GE Memory Constraints Document

Static Memory Reuse

Code Location: compiler/graph/build/memory/

Precise boundary:

Scope of graph modification prohibition: BlockMemAssigner::AssignMemoryWithReuse implementation and all functions it triggers
Multi-threaded entry: HybridMemAssigner::Assign starts multiple threads, concurrently calling AssignMemoryWithReuse
Explicitly prohibited: Adding, modifying, deleting attributes on ComputeGraph's Node
Safe operations: Reading attributes/OpDesc is safe (system reads OpDesc extensively during traversal to judge memory allocation strategy)
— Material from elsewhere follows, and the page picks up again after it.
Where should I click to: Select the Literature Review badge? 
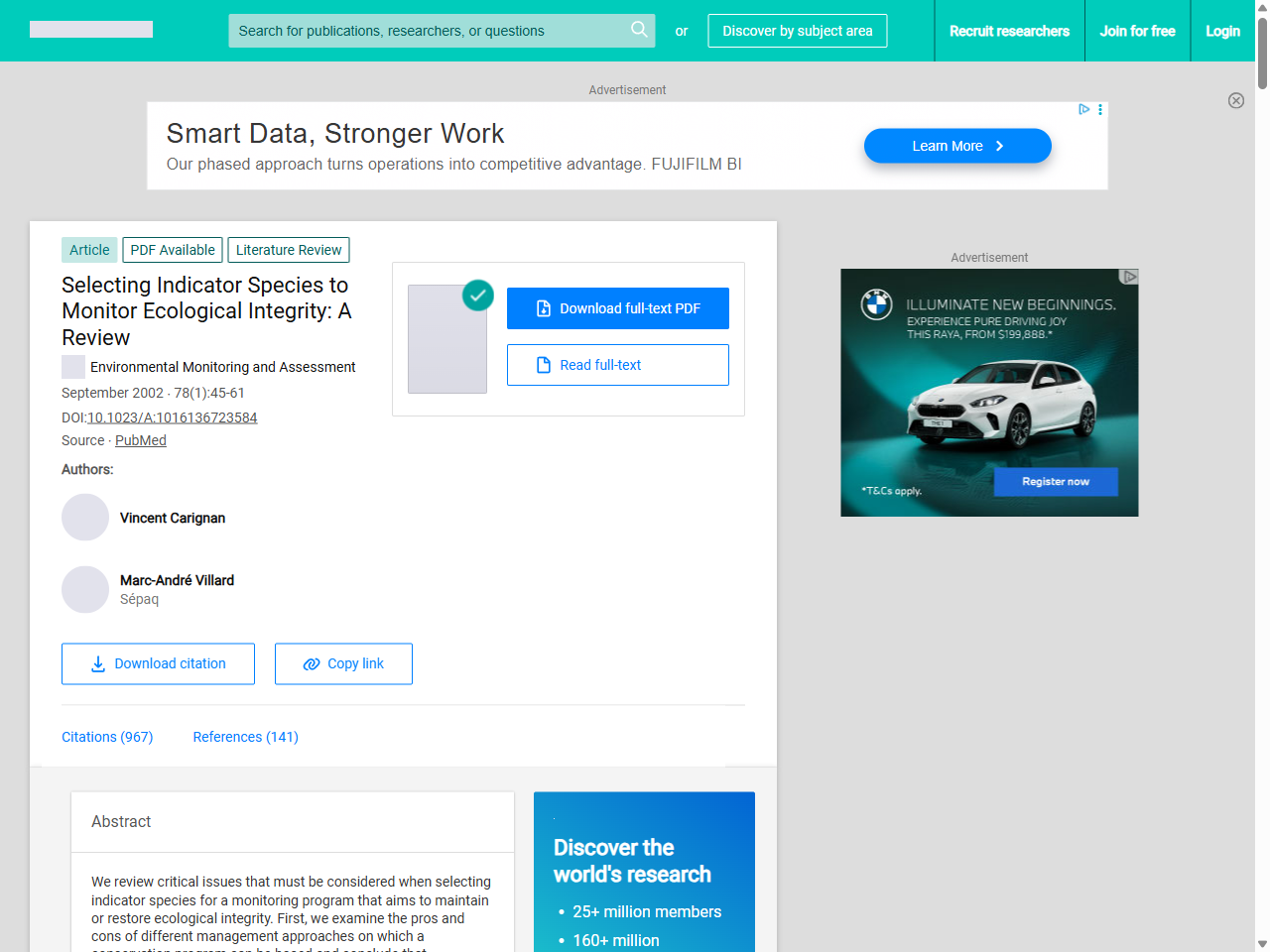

Code entity: DynamicBatchMemAssigner (dynamic_batch_mem_assigner.h)
Meaning: System identifies different batches through batch_label_ (set by user or GE upper framework), supports different memory reuse strategies between different batches
Conflict with static memory reuse:
- Continuous input memory in different batches will be merged into one large block for alignment
- No reuse within/between batches, but alignment strategy between batches exists, leading to possibly lower memory usage efficiency
- Maximum split size limit: kMaxSplitSizeForDynamicBatch = 400MB (dynamic_batch_mem_assigner.h)

Scenario	Code marker/basis	Impact on reuse
Continuous memory	`continuous_block_` (`block_mem_assigner.h`), `ContinuousMemMng` (`continuous_mem.cc`)	Supports memory merging for continuous input nodes; continuous memory in different batches can merge and reuse
Atomic centralized zero-clear	`atomic_addr_clean_id_` (`block_mem_assigner.h`)	Memory blocks needing atomic zero-clear cannot be reused by other nodes; if node has no related attribute, skip zero-clear
Zero copy	`is_zero_copy_` (`block_mem_assigner.h`), `IsNodeAndPeerNodeTaskSupportZeroCopy` (`block_mem_assigner.cc`)	Zero copy blocks can be reused across nodes (`IsRealSizeReuseBlock`); zero copy memory cannot merge (multiple user input addresses may be discontinuous)
Immutable address output	`is_fixed_addr_prior_` (`block_mem_assigner.h`)	Output addresses of constant/const/variable/fileconstant/constplaceholder type operators are fixed at compile time, fixed address priority memory blocks can be reused but addresses are immutable
Operators not supporting address refresh	HCOM/rtsStreamSwitchByIndex etc	Input/output addresses of these operators must be stable, cannot use zero copy
P2P memory type	`RT_MEMORY_P2P_DDR` (`block_mem_assigner.cc`)	P2P memory cannot merge zero-clear with other memory types (`graph_mem_assigner.cc`)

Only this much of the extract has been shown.